Open educational resources, known simply as OER, are finding their way into Iowa’s universities, private colleges and community colleges to provide affordable and equitable access to course materials for students. OER grants access through an open license that allows faculty to adapt and distribute the materials for their courses. Students are then able to freely access and use the materials, typically online, without cost.

“The word ‘free’ gets people excited,” said Abbey Elder, open access and scholarly communication librarian at Iowa State University. “Affording education in Iowa and around the U.S. can be daunting for students and their families, and any additional expense can be surprising. Open educational resources provide one less barrier to get them through their college careers.”

Providing OER materials benefits all college students but may be especially impactful to first-generation students, students of lower socio-economic status and others who may be unaware of the costs outside of tuition.

“OER materials are making positive impacts for student equity,” said Heather Meissen, education consultant for the Iowa Department of Education. “By having free course materials, students of any income level or background will be able to more easily access a college education.”

The implementation of OER resources at Iowa university and college campuses began through individual grassroots efforts. But the common goal of creating equitable access spaces has provided plentiful opportunities for collaboration.

In 2018, the Iowa Open Education Action Team (Iowa OER), comprised of higher education and government officials, formed to provide guidance and training resources to institutions seeking to implement OER materials. Colleges can receive more information on how to access OER materials and how to best implement them on campus through Iowa OER.

“The biggest misconception about OER is that faculty will need to start from scratch to create content,” Elder said. “There is a lot of great, existing content out there that you can easily adopt. Iowa OER can assist with guidance on resources like this as well as outreach ideas.”

Funding opportunities have also enhanced Iowa’s advancement of OER within universities and colleges. In 2020-21, the Iowa Department of Education released over $500,000 in funding to three consortia committed to OER implementation.

The funds were provided through the Coronavirus Aid, Relief and Economic Security (CARES) Act of the Governor’s Emergency Education Relief (GEER I) Fund. The Iowa Department of Education extended the funding to applicants who were committed to providing equal access to education courses and curriculums.

“The Department was supportive of the collaborative efforts on OER,” said Kelly Friesleben, education consultant at the Iowa Department of Education. “It was our intention to help accelerate and enhance their work through this grant award.”

OER projects supported by the Department’s GEER I funding included the Iowa Private Academic Libraries (IPAL) Open Educational Resources Project, which featured 18 private colleges and universities jointly working together.

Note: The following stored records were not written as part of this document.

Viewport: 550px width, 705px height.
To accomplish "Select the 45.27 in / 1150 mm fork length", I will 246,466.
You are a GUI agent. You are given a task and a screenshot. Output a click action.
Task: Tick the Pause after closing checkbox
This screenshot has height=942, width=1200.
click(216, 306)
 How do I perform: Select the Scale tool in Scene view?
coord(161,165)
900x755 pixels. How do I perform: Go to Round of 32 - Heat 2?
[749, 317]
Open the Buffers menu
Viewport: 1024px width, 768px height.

The GEER I monies funded 62 OER projects for this group, and nearly 1,800 college students benefited from reduced textbook costs. This equated to a cost savings of almost $208,500 total.

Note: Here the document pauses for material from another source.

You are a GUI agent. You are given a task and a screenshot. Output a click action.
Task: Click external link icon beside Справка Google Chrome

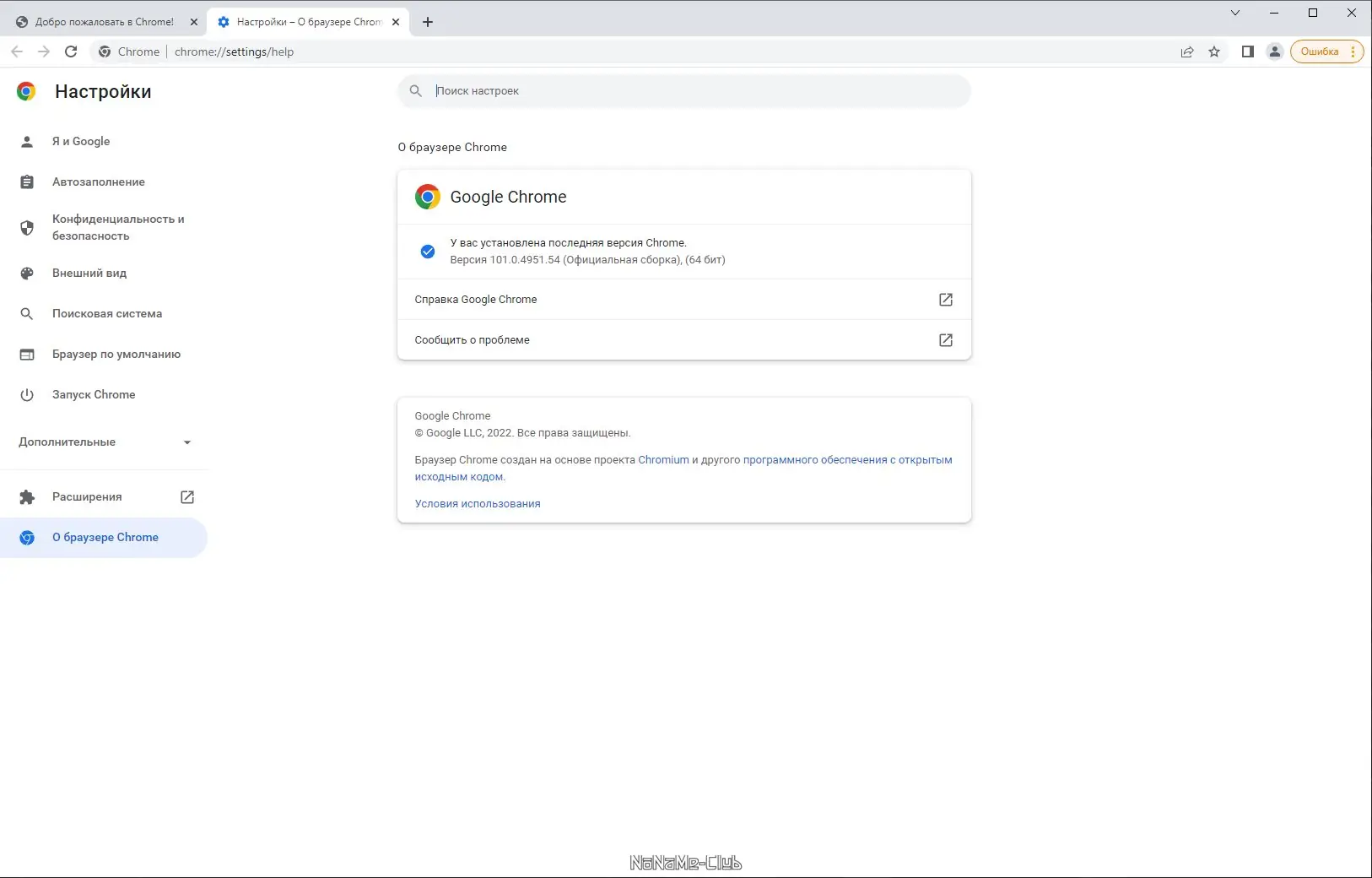click(x=946, y=300)
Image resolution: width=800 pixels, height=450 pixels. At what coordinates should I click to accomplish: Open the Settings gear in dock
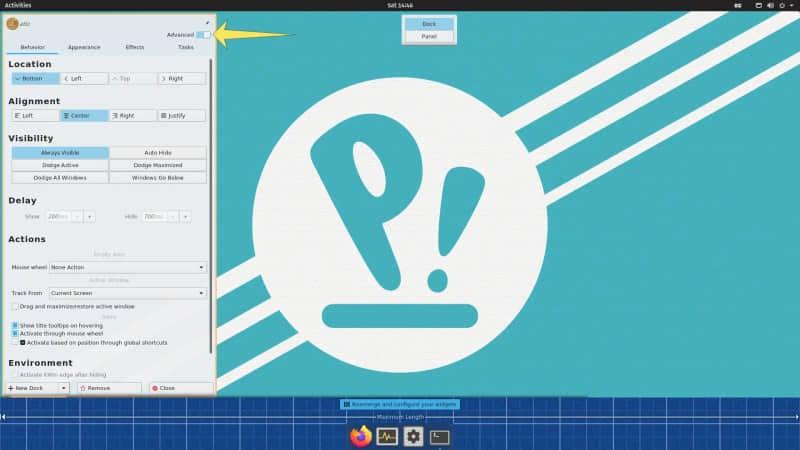413,436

Additionally, a second project, known as Iowa Cross-Institutional Open Educational Resources (I-COER), used GEER I funding across seven private colleges, universities and community colleges for OER implementation. Eighteen courses using OER materials – including psychology, accounting, nursing, business administration, Spanish, English and more – were implemented in the spring 2022 semester. An estimated 1,100 students were impacted, and further implementation was planned for future semesters.

The third GEER I project, Open Educational Resources Capacity Building for Iowa Regent Universities, focused solely on Iowa’s public universities: University of Iowa, Iowa State University and University of Northern Iowa. Training materials on OER were created, and grants were provided to authors for the adaptation and creation of new OER materials.

“We worked together on this OER project because we have faculty at each of the regent universities who are teaching similar material,” Elder said. “The GEER funding was helpful to build OER that could be used across all our institutions and support instructors who may not have other funding to support developing new materials.”

Elder points out that OER materials not only help current students with their individual learning, they also help promote Iowa to potential new students, faculty and researchers.

“Since OER materials can be easily adapted and shared, there is a larger global reach of the materials,” she said. “It can show the expertise that our faculty have and what kind of education we can provide in Iowa.”

Although OER materials have been around for a while, Elder is hopeful that they will continue to grow in their use and implementation across Iowa.

“We’ve come a long way,” she said. “In the past five years, there has been so much development and expansion. It has been a benefit to students across the board, and I’m interested to see where things will go.”